• [Dataset entries]:

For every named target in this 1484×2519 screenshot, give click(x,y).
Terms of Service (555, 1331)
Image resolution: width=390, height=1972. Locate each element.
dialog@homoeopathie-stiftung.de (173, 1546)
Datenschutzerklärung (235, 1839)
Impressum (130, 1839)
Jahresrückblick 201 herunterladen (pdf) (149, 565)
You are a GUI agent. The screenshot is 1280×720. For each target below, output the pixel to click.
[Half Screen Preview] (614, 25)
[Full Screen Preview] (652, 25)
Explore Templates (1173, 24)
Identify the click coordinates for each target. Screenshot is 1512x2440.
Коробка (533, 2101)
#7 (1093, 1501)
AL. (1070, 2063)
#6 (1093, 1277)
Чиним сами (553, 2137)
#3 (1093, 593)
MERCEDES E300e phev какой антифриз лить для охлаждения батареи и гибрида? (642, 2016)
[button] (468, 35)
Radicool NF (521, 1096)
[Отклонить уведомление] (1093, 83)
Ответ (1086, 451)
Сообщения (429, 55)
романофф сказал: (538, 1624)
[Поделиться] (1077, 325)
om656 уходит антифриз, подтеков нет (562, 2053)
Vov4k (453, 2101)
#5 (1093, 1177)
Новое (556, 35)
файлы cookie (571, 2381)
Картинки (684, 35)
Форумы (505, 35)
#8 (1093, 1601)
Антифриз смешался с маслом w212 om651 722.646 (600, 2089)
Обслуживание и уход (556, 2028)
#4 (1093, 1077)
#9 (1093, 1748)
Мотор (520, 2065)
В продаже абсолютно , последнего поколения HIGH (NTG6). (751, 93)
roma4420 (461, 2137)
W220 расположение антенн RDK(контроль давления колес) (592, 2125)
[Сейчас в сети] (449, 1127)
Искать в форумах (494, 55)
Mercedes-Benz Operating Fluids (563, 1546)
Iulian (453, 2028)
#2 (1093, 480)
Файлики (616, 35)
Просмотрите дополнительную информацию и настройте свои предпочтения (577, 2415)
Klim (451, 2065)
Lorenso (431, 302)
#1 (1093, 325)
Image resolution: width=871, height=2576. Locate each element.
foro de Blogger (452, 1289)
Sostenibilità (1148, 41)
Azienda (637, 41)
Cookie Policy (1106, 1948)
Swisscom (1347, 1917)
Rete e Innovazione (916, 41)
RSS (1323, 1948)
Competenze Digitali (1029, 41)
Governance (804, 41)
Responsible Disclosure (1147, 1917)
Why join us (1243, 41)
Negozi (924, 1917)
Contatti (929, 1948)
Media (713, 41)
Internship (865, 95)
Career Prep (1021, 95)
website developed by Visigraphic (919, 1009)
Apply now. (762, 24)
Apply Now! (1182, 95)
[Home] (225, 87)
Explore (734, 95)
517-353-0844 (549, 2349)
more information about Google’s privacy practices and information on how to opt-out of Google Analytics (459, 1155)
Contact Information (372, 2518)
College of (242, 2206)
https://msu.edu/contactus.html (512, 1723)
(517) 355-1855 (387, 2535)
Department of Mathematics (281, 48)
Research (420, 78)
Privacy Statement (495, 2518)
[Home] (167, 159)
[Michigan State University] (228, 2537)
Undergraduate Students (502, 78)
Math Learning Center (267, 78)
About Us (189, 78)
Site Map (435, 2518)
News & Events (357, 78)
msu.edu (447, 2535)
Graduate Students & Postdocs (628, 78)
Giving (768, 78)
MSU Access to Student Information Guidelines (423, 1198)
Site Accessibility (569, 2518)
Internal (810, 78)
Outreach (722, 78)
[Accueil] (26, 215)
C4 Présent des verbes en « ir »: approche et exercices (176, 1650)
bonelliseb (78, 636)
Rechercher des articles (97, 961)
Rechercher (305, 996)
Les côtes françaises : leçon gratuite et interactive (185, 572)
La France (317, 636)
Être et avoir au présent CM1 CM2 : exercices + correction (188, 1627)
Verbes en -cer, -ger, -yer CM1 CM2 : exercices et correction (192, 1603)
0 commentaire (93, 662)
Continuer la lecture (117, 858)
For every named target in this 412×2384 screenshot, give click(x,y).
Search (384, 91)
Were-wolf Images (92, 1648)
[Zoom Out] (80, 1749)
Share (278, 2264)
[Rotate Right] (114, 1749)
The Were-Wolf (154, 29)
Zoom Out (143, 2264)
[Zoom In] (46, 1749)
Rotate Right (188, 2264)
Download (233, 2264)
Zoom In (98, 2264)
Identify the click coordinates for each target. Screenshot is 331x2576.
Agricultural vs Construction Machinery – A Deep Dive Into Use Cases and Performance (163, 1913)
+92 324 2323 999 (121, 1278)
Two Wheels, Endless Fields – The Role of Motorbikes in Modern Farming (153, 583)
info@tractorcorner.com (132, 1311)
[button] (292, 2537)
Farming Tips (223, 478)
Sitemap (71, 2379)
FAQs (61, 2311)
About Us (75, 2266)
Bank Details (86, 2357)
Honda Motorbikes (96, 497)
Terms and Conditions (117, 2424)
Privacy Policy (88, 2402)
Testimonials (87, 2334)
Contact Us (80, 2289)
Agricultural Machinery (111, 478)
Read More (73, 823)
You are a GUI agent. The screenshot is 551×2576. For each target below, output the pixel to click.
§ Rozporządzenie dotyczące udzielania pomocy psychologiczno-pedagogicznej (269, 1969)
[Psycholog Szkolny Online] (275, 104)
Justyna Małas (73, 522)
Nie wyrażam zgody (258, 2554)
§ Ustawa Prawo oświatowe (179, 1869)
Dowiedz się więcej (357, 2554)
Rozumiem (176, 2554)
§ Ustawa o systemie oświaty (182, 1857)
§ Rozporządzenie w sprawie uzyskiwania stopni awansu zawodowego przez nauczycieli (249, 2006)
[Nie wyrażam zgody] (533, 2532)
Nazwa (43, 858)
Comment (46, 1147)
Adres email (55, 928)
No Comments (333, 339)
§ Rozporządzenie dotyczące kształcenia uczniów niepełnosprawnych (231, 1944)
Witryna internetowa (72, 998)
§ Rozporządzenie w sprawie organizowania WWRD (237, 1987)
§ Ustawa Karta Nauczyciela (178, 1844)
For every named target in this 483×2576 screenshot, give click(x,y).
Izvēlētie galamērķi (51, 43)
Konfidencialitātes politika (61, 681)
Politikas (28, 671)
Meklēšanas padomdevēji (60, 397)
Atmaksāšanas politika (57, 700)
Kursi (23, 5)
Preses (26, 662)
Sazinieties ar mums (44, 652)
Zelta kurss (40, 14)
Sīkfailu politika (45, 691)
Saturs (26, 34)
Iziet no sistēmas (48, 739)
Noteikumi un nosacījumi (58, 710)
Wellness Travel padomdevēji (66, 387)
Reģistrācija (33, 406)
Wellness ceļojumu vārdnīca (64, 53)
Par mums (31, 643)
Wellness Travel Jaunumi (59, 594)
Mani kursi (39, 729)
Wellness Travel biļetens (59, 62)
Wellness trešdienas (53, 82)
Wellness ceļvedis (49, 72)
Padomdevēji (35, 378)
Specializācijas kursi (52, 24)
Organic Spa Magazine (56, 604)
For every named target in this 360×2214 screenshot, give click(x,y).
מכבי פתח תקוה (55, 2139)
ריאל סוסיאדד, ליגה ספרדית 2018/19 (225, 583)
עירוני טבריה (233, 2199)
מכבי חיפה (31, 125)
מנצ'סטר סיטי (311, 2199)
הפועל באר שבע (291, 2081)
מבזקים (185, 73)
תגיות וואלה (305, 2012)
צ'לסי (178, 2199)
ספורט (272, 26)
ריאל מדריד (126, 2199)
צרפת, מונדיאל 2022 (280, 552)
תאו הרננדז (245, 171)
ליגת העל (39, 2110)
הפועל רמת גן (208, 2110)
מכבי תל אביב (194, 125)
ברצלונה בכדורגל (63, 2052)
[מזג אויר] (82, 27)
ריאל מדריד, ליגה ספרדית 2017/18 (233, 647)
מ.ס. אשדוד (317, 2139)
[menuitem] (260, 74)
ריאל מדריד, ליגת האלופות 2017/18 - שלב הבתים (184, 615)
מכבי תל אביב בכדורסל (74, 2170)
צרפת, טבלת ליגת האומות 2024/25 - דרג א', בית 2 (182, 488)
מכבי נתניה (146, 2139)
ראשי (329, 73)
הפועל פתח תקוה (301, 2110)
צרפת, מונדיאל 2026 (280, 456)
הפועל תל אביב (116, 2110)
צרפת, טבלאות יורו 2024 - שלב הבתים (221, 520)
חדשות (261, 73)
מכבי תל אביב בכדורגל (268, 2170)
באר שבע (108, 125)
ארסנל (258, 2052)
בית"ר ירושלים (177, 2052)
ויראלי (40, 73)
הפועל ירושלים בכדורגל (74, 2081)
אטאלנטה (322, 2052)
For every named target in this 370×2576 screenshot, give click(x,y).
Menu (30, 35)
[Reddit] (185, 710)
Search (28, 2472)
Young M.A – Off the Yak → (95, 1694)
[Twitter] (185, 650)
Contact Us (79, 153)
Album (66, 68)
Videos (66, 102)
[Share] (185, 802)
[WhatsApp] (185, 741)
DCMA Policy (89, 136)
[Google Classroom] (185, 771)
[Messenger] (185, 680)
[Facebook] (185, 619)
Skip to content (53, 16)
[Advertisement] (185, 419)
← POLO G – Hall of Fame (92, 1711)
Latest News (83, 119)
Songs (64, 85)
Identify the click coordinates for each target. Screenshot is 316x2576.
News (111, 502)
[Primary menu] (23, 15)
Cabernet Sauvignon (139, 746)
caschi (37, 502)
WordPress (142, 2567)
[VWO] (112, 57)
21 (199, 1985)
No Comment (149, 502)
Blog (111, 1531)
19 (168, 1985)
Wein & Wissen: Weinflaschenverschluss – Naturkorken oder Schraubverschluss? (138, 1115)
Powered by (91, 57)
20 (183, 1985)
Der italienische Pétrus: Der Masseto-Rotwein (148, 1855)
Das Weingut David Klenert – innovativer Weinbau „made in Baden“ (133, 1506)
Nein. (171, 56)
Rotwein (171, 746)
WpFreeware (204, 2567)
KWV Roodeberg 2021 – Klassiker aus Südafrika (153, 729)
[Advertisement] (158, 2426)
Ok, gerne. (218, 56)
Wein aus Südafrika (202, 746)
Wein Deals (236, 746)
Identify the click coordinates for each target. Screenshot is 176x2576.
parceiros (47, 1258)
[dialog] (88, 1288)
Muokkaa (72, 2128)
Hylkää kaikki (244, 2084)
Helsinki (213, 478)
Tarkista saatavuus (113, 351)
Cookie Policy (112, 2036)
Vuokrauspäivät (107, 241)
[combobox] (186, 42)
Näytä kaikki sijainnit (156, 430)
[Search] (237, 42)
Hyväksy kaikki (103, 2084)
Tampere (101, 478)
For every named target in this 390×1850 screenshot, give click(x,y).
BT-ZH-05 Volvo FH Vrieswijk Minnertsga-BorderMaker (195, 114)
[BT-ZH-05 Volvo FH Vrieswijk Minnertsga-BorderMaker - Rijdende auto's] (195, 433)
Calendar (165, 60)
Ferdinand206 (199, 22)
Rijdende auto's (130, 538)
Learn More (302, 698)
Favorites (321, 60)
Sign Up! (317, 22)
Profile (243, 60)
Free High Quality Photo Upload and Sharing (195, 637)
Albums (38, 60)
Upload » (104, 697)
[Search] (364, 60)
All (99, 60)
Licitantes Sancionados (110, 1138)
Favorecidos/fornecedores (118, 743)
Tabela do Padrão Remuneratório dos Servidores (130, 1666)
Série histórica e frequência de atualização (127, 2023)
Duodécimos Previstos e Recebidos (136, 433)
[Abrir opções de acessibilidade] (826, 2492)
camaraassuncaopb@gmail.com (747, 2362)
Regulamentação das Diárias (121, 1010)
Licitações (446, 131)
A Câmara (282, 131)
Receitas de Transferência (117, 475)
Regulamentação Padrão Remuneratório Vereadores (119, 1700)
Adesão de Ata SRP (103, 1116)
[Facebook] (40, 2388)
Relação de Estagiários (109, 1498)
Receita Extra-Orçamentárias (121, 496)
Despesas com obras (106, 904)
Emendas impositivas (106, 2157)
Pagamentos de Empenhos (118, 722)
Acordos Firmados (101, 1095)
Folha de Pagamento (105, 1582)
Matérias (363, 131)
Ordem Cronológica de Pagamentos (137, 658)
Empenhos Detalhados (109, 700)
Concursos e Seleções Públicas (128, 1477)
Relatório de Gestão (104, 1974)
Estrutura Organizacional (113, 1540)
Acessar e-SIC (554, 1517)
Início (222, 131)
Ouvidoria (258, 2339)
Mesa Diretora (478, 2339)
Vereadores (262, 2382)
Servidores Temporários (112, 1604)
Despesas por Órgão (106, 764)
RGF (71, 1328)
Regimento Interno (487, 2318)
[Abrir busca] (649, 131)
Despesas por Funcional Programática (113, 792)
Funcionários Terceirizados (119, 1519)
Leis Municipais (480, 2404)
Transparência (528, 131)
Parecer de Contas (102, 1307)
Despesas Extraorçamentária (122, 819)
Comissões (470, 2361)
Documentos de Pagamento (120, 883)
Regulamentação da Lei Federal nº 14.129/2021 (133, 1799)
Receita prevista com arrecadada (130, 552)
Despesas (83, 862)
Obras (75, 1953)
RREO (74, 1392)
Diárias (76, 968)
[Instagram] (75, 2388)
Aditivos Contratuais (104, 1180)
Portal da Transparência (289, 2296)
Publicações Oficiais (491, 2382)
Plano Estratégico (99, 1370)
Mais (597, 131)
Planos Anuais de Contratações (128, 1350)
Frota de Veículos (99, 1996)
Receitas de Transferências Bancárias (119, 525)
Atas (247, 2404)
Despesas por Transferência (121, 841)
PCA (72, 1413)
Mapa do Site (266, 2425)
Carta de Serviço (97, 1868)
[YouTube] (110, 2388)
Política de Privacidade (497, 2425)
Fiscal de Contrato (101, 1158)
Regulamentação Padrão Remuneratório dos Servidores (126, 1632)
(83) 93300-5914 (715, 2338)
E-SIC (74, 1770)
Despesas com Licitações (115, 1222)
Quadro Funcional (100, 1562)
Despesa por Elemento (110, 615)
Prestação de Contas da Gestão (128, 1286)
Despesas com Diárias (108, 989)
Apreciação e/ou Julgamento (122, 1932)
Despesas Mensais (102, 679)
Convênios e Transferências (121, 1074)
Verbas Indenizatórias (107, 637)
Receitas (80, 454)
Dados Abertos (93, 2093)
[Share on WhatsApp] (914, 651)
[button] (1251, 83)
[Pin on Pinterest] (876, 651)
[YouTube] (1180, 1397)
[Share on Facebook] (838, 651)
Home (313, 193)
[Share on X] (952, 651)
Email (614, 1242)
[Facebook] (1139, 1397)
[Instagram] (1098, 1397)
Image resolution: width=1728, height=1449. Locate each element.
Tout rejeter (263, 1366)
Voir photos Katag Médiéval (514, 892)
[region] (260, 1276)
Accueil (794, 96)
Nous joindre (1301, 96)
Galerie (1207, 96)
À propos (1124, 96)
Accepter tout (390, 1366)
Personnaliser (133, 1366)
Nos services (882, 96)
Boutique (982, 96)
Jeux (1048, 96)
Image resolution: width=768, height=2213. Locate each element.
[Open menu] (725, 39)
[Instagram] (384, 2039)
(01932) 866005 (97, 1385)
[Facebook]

• [What you will do]:
Look through the data above and return exactly the lines from the one that contains "[Accueil] (26, 215)" to the one that contains "Two Wheels, Endless", inclusive, with nothing else.

• [Task answer]:
[Accueil] (26, 215)
C4 Présent des verbes en « ir »: approche et exercices (176, 1650)
bonelliseb (78, 636)
Rechercher des articles (97, 961)
Rechercher (305, 996)
Les côtes françaises : leçon gratuite et interactive (185, 572)
La France (317, 636)
Être et avoir au présent CM1 CM2 : exercices + correction (188, 1627)
Verbes en -cer, -ger, -yer CM1 CM2 : exercices et correction (192, 1603)
0 commentaire (93, 662)
Continuer la lecture (117, 858)
For every named target in this 412×2384 screenshot, give click(x,y).
Search (384, 91)
Were-wolf Images (92, 1648)
[Zoom Out] (80, 1749)
Share (278, 2264)
[Rotate Right] (114, 1749)
The Were-Wolf (154, 29)
Zoom Out (143, 2264)
[Zoom In] (46, 1749)
Rotate Right (188, 2264)
Download (233, 2264)
Zoom In (98, 2264)
Identify the click coordinates for each target. Screenshot is 331x2576.
Agricultural vs Construction Machinery – A Deep Dive Into Use Cases and Performance (163, 1913)
+92 324 2323 999 (121, 1278)
Two Wheels, Endless Fields – The Role of Motorbikes in Modern Farming (153, 583)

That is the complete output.